A newspaper story reported that Fort Worth was such a dull and drowsy place that a panther was seen sleeping in the city on the steps by the courthouse. In their initial endeavors at establishing this city's identity, the nickname Panther City was adopted for Fort Worth. The name was catchy and the local newspaper, the Fort Worth Democrat, added a drawing of a panther to its masthead.

In addition, live cubs were housed at the City Fire Hall and at many of the local businesses. At one of the community parades in Dallas (at that time a small town east of Fort Worth), the representatives of Fort Worth carried panther cubs on their floats in representation of "The city where the West begins."

The Panther City Fountain (2002).
Another walker and another view of the panther.
Up-close view of panthers (?) on Flatiron Building.
Cool old hat store sign.
Interesting design.
I love these old clocks.
Concrete owl detail on a building.

People in our group told stories of the major damage sustained by the building below during a tornado a number of years ago. Windows were blown out around the building and people inside had to shelter in the interior. An accounting firm lost thousands of paper records, some of which were found up to 60 miles away. Now the building's windows are reinforced with bars. 

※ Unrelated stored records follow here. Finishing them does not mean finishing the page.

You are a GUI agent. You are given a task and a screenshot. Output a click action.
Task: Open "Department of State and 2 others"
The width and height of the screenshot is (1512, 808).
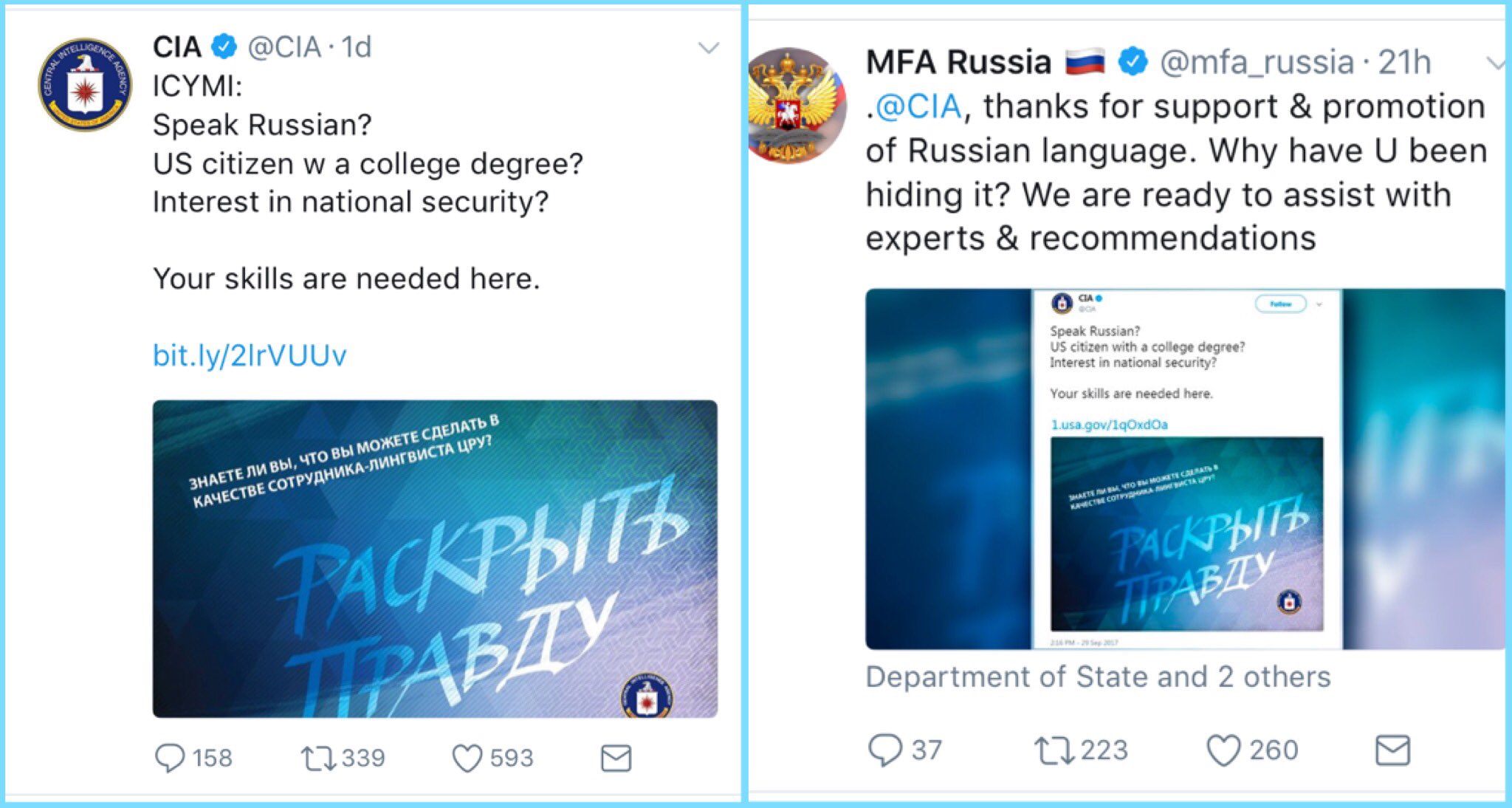click(x=1097, y=677)
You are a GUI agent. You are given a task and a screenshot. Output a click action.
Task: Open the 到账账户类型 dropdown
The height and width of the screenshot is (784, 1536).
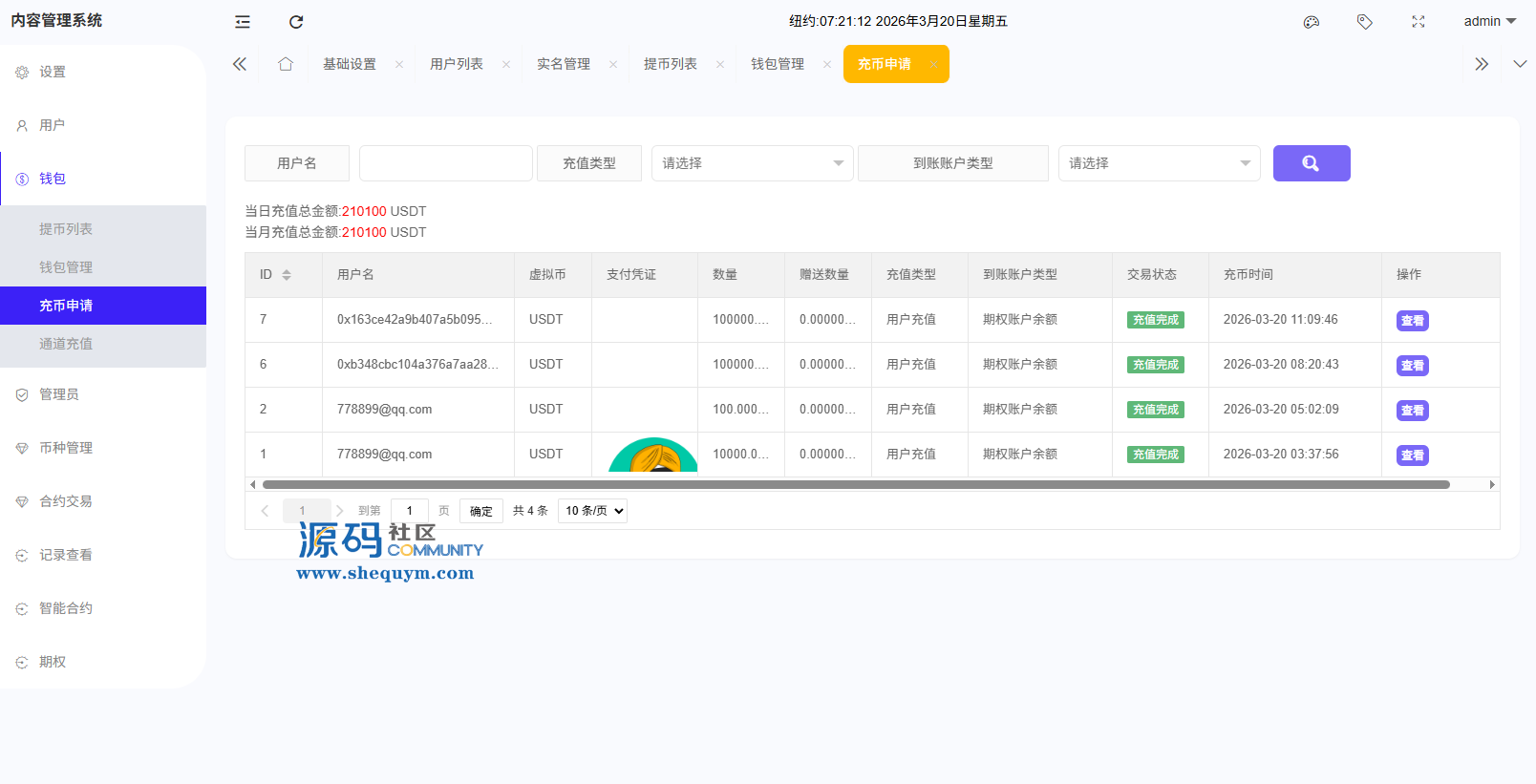1158,163
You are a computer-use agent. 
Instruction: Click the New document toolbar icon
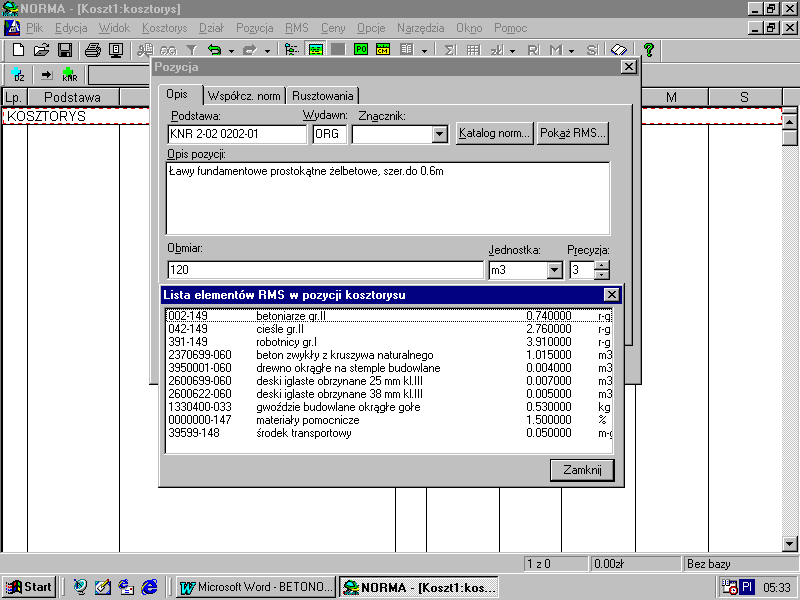(x=18, y=49)
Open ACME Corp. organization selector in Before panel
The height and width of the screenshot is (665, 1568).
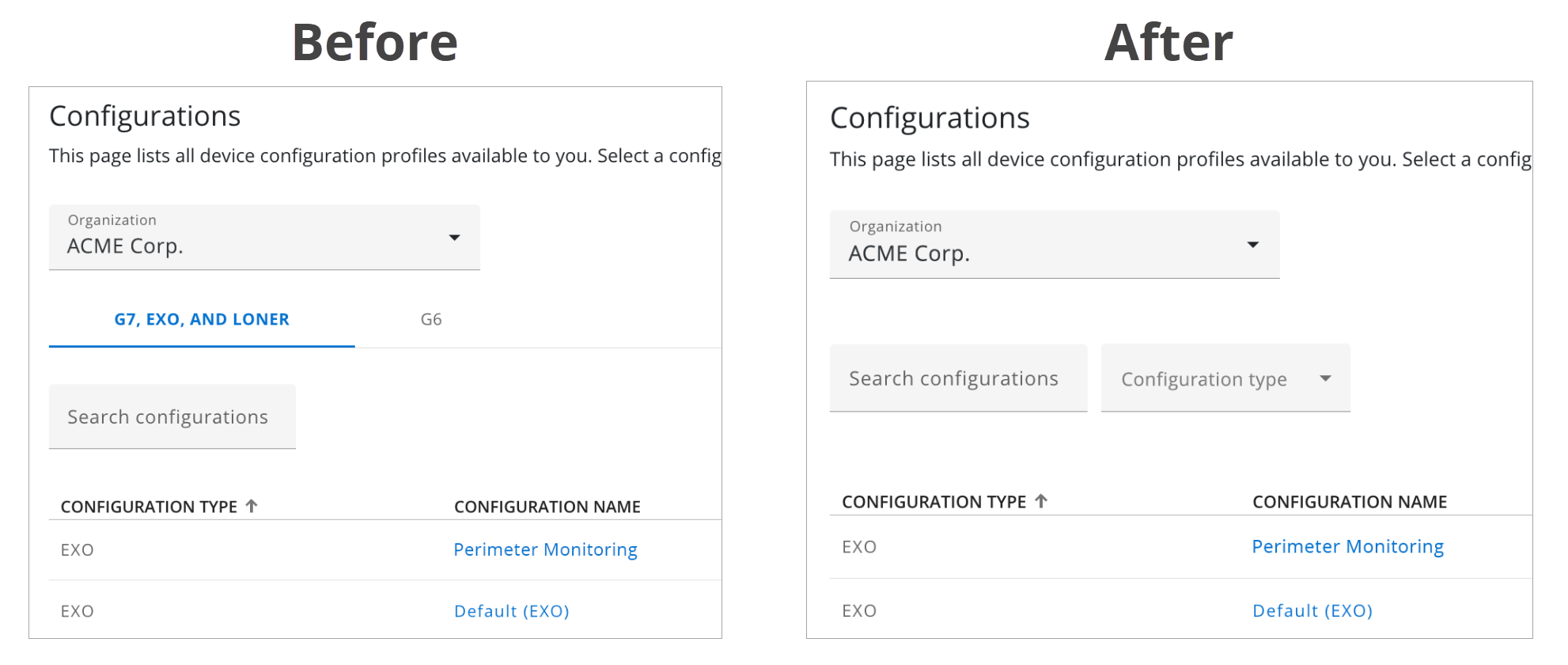click(263, 238)
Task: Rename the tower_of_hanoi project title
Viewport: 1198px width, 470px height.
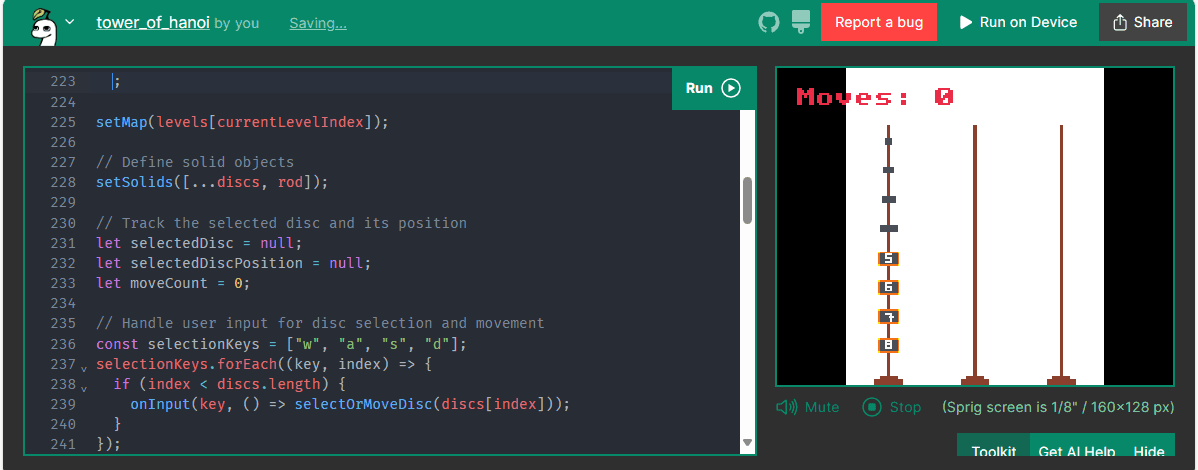Action: point(153,22)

At the north end of downtown is the Tarrant County Courthouse. We could not look inside because it's closed on Sunday. It sits atop a hill overlooking the Trinity River.

Tarrant County Courthouse.
The courthouse pediment and clock tower.

We then made our way back into the heart of Sundance Square. According to Wikipedia, "Sundance Square is the name of a 35-block commercial, residential, entertainment, and retail district in downtown Fort Worth, Texas. Named after the Sundance Kid in Western folklore, it is a popular place for nightlife and entertainment..."

Suit of armor atop Haltom's jewelry store.
Haltom's clock.

The city's Christmas tree.
Haltom's jewelry store.
Topiary horse and rider.
Fort Worth Convention Center
John F. Kennedy Memorial.

At this point, those who were only walking 6k headed back to the Sheraton. The rest of us continued on to finish a 10k walk.

Bass Performance Hall with its
bas relief angels. Gorgeous.
Front view of an angel.
Fire Station No. 1.
Police cars carry the theme,
"Where the West Begins."

Our walk concluded at the Intermodal Transportation Center served by Amtrak, Greyhound, Enterprise Rent-a-Car, and the TRE (Trinity Railway Express).

There's a panther on the building.

Intermodal Transportation Center.
A restored streetcar on display.

The Santa Fe Depot below was built in 1899 in the Beaux Arts style, featuring native stone banding. When intact, the north windows of painted glass depicted travel from Pony Express to steam locomotives. Visitors here included Presidents Franklin D. Roosevelt, Dwight D. Eisenhower, and Lyndon B. Johnson.

The Depot was used by six railroad companies. As of 1970, Santa Fe served Texas with greater trackage than any other railroad, 5,102 miles. It is now a Texas Historic Landmark. The building now houses an events center. A wedding was taking place there today so we couldn't go inside.

Santa Fe Depot.
Santa Fe Depot (street side).

As you can probably tell by the length of this blog, we were quite enamored with Fort Worth. Thank you to Helen Hull for taking us around and showing us the fascinating pieces of history that make this town unique. Well done. Brava!